If you could have written anything, what do you wish that could have been?
Wuthering Heights, because it’s a timeless classic or the Mr Men books as they’ve earned Mr Hargreaves a small fortune.
What are you working on at the moment?
A comedy novel about a woman with secondary breast cancer, she is given a life expectancy prognosis of just twelve months and it’s about what happens over that time period.
That sounds very interesting. Do you have a website/blog/Twitter/Facebook dedicated to your writing?
Is there anything else you'd like to add?
Don’t just say you want to write, do it. Until you exercise those digits you’re still a dreamer.
Good advice. Would you be able to provide a short piece of your work?

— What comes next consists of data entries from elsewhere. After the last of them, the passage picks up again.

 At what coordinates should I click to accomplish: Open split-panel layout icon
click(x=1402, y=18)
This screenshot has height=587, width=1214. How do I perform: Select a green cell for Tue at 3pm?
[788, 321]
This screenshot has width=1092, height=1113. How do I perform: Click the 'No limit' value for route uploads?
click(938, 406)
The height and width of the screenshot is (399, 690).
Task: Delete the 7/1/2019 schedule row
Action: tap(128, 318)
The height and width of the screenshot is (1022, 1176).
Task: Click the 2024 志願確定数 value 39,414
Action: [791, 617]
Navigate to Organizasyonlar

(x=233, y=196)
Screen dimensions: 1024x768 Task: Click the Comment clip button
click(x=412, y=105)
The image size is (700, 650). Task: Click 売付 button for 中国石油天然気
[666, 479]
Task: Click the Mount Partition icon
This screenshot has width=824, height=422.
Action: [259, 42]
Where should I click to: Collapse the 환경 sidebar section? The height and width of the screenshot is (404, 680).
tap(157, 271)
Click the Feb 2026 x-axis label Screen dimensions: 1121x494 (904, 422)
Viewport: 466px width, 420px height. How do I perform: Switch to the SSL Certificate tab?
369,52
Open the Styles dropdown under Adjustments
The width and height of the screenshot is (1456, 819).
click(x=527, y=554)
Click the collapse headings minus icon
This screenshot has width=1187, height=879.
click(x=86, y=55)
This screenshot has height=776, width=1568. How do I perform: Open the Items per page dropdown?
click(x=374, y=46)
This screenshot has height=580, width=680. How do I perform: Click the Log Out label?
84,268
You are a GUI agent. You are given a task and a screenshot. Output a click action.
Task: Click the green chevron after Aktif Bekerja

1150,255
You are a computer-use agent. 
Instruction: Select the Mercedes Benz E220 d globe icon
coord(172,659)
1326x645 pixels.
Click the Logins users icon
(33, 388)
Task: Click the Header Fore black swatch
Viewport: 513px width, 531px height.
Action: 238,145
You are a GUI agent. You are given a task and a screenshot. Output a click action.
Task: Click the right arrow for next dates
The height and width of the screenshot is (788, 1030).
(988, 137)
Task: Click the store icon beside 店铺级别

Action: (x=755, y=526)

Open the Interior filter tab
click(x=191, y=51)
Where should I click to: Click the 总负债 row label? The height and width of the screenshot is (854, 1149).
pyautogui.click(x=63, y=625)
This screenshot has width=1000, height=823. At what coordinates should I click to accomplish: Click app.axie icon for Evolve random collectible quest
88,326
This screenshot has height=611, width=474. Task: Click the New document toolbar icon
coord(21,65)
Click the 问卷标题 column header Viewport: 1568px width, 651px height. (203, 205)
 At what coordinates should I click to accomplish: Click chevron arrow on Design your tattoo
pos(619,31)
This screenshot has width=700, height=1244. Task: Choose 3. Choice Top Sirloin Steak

I'm not a big writer of poetry, but I did find this one which I wrote back in 1998.
The Watcher in the Waves
Sea, come rolling in to shore
Let white foam swallow me
Pull me deep into your bowels
Your salty black abyss
Steal away my fragile life
I’m sure I’ll never miss
The blue of summer skies
The velvet of a kiss
Waves erode my consciousness
Salt remove my mind
A thousand mermaid siren songs
Like thunder shatter time
Darkness envelope my soul
Let creatures suck my life
Its selfless fluid oozes forth
From silent glassy eyes
Let golden shards of morning sun
Break your roaring waves
Let birds alight your frozen skin
To steal a fearful look within
At bodies white and bloated
The wrinkled skin of men
You took to die within your arms
Their watery amen
My lungs scream out with twisting fire
My voice no sound emits
But silent sea you hear my call
But never answer it
My eyes now blind, they cry dry tears
So signals feature forth
But silent sea you sense my need
But never life restore
My ears, full up they sound like bats
A thousand mammals scream
But silent sea you steal my soul
No echo doth redeem
My limbs are numb, they ache with cold
Like an ancient hollow crypt
But silent sea you hold my hand
And never ease your grip
White horses leap upon the sands
Where happy children play
While the watcher in the waves
Waits for another day
To steal a life, to fed his lust
For naked virgin souls
To drag them down into his world
That dark oppressive hole
The watcher never shows his face
The watcher never cries
The watcher only plays a game
With innocent, pale lives
Oh sea come rolling in to shore
Let white foam kiss god’s feet
Repent your sin, release the souls
That swim within the deep
Tormented souls with no release
From blackened eyes and burning lungs
Oh sea come rolling in to shore
Give your moon souls to the sun
© Barry LillieThank you very much Barry.